Between travel and construction, food and fuel, shelter and rubbish, the Olympics aren’t exactly an environmentally friendly endeavor. So what can you do to make it as sustainable as possible?

Georgina Grenon, Director of Sustainability for Paris 2024 joins Stephen Cole to outline her plans to make Paris the first climate-positive Olympics.


As an expert in renewable energy and clean technology innovation, Georgina Grenon began her career in business development at YPF SA, the national oil company in Argentina.

She later joined the Energy and Climate Directorate-General of the French Ministry of Ecology and Energy, where she spent six years helping to develop renewable energy policies and markets. She also represented France at the International Energy Agency and promoted international cooperation in the creation of markets, innovation and the use of clean technologies. She then moved to ENGIE Group and became director of the New Business Factory at ENGIE Fab.

In August 2018, Grenon joined the Organizing Committee of the 2024 Olympic and Paralympic Games in Paris as Director of Sustainability.
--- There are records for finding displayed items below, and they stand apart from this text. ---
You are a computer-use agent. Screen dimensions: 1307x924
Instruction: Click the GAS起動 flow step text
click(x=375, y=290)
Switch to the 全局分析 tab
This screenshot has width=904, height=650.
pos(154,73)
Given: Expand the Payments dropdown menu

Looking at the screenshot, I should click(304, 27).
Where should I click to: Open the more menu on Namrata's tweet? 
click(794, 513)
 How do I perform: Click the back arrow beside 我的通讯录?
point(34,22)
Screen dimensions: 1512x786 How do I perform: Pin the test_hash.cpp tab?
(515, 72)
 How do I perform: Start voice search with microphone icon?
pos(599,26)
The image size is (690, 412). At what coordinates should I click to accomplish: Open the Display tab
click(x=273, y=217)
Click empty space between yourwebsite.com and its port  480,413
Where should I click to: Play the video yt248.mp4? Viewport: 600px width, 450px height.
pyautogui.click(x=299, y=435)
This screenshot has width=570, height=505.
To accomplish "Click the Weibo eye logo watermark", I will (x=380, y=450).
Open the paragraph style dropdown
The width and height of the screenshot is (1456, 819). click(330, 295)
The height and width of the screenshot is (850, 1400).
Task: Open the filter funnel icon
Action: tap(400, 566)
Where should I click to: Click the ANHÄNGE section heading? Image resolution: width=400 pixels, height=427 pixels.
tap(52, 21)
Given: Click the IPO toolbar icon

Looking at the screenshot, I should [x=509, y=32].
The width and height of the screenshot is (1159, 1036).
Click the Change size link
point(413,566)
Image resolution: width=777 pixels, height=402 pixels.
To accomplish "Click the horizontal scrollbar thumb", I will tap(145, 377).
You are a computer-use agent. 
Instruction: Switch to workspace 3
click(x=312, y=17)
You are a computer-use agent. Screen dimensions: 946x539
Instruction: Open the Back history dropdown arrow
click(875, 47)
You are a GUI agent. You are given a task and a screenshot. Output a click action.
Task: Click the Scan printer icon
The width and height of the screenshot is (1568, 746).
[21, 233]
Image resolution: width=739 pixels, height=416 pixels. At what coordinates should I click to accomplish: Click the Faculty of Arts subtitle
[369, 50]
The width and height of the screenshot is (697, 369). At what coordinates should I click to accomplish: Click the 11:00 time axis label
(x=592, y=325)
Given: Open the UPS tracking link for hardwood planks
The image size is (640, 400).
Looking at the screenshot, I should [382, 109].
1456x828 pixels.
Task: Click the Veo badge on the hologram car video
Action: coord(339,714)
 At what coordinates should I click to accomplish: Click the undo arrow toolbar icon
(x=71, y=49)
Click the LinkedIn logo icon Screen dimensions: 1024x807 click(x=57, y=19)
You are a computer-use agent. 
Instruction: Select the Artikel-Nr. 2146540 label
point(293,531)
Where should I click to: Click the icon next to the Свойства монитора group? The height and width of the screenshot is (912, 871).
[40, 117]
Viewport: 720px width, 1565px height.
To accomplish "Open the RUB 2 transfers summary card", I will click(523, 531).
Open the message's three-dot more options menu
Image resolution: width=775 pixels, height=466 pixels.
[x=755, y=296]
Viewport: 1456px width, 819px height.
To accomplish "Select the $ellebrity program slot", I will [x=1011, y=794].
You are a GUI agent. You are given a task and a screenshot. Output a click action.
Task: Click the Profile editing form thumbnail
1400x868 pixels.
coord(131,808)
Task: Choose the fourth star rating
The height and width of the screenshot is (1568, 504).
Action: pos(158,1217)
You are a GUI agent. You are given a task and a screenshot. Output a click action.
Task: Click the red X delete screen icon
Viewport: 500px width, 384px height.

Sustainability is at the heart of plans for the next Summer Olympics, says Grenon: “It starts with the application process, you know, with the design of the games themselves. So we set our ambitions for the climate … we we have 100 percent renewable electricity for all of our needs. We have sustainable construction, sustainable food. In everything we do, we focus on sustainability. “

And those ambitions are huge: “We’re not going to be carbon neutral or carbon neutral. We’re going to go beyond that. We’re going to be climate positive. We’re aiming for less than half of the emissions than in previous games, which is massive.” , as you can imagine. We’re committed and have the means to deliver climate-friendly games, which the IOC is demanding from other countries in other cities from 2030 onwards. That puts us six years ahead. “

And how is that supposed to be achieved? Says Grenon, “We have a zero waste to landfill plan – so work on reducing waste and actually reducing it [considering] what we should do with it after we have used up our resources and then worked on new operational solutions to reduce and hopefully avoid that single-use plastic bottles would have drinks in our venues in 2024. “

And the Games will look very closely at what comes out of COP26 in one very specific aspect – developments on what is known as Article Six. “This is the one,” says Grenon, “that should define the specifics of voluntary international cooperation in the markets for CO2 emissions. Since all of our climate protection measures are 100 percent voluntary, we are counting on these rules of the game, you know, firmly defined. “

Matthias Berninger, Senior Vice President Public Affairs, Science and Sustainability at Bayer International, joins Stephen to explain how the company rose from the world’s largest polluter to the top 250 in just over a decade.

Carrie Harris, Head of Sustainability at British Airways The Agenda tells how her company – the first airline to report its CO2 emissions back in 1992 – is paving the way for greener travel.

Allan Xie An, Head of Deloitte China’s Climate and Sustainability Service explains how the post of Chief Sustainability Officer is becoming a must for companies around the world.